Sunday, 18 May 2014

" and be a nation again" ?........The Battle of Dun Nechtan 20th May 685..


Not blue woad but green alkanet which gives a red dye

This year is the anniversary of the Battle of Bannockburn, 1314 and we are to vote on the status of Scotland as a country.
 In a few days, on the 20th May, it will be the anniversary of a much older battle, one that decided if the country now erroneously called Scot-land would exist at all...and it wasn't fought by the Scots.
In 685, the Scotti were a small enclave on the west coast called Dal Riata, an extension of their native kingdom in present day Ulster. They had been comprehensively defeated at the battle of Desgastan (possibly Dawston in Liddesdale) in 603 by the might of the regional super-power, the Anglian kingdom of Northumbria.
The Brythonic people of southern uplands, the Gododdin, had long been subsumed into the Northumbrian kingdom, a decline hastened by their disasterous support of their southern cousins from Wales against the all-conquering Angles.
Oswiu, the Northumbrian monarch, had extended his domain northwards into what was the land of the Picts
Bede records that “ Oswiu subjected the greater part of the Pictish race to the dominion of the Angles” He installed puppet rulers and controlled the kingdoms of the Britons of Strathclyde and the Scots of Dal Riada as well.
Aberlemno stone showing a ? hunting scene
The power of Northumbria grew unchallenged in Northern Britain.
Oswiu's death in 670 and the succession of his son Ecgfrith created an opportunity for the Picts. They rid themselves of the Northumbrian vassal king and rose in rebellion in 672. Ecgfrith was furious and savagely crushed the revolt with his army of horsemen on the plain between the rivers Carron and Avon. This is the first record of cavalry being used in British history.
It took twelve years for the Picts to recover under their new king, Brudei or Bridei mac Beli, in the lands north of the Tay.
Given the hostility between the two nations and their cultural and ethnic differences, it is a strange quirk of history that the kings, Ecgfrith and Brudei, were cousins. Due to dynastic marriages made by earlier Northumbrian kings, in more peaceful attempts to control the north, they shared a common ancestor in Aethelfrith of Northumbria.
How history repeats itself or, at least, the desire for military conquest among rulers does. Was not the appalling conflict of 1914 called “the cousin's war”?

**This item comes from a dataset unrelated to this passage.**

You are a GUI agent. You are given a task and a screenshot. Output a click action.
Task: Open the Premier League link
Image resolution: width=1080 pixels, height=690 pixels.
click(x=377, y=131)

Remembering the cavalry and the slaughter of 672, the Picts avoided pitched battle in 685 and feigning retreat, lured the Northumbrians into their trap at Dun Nechtan, also known as Nechtan's Mere or  Lin Garan “the pool of the Heron”. The site is usually taken as Dunnichen Moss, a marshy area beneath a fortified hill-top near Aberlemno in Angus. The marsh ws drained in the ninetenth century but appears on old maps.
The Northumbrians were comprehensively defeated and Ecgfrith slain.
 His body was taken to Iona, the resting place of Pictish kings where Brudei himself was laid to rest some eight years later.


 The power of Northumbria was broken north of the Forth and the policy of aggressive amalgamation of the petty kingdoms of Northern Britain under Anglian rule was checked permanently.
 Had there been no victory for the Picts at Dun Nechtan, their country of Alba which morphed into Scotland as subsequent rulers created their own alliances, conquests and marriages, would not have existed. Northumbria might have gone on to unite the southern half of our island,  the Mercians, and the Saxons with its northern empire. Who knows  what would have transpired and would any of it have mattered?
There is another candidiate for Dun Nechtan. Dunachton in the Badenoch has a fortified hilltop, a symbol stone and has many features in its favour but wherever the battle was fought, the outcome was the same - on Saturday 20th May 685, the Picts prevented the kingdom of Northumbria from annexing the whole of Northern Britain.

Is this a depiction of the Battle of Dun Nechtan?

The carved symbol stone in Aberlemno Kirk-yard, appears to show a battle between two armies, with distinctive helmets. Those with nose guards are very similar to those use by the Angles -a depiction of the Battle of Dun Nechtan perhaps.  The sun appears high in the sky between the two upper horsemen and the battle was apparently fought in the afternoon.

The skills of the stone carvers of ancient Pictland survived in their descendants judging by the quality of the lettering in copperplate inscriptions carved into the eighteenth century gravestones in the kirk yard.

Coppper-plate  writing carved on a grave stone
As is the case with most people, who governs you is not as important as how you are governed.   It was the strain of imposed tribute taxes and slavery that caused the Picts to rise up, not the ambitions of their kings.   Nations are merely accidents of history.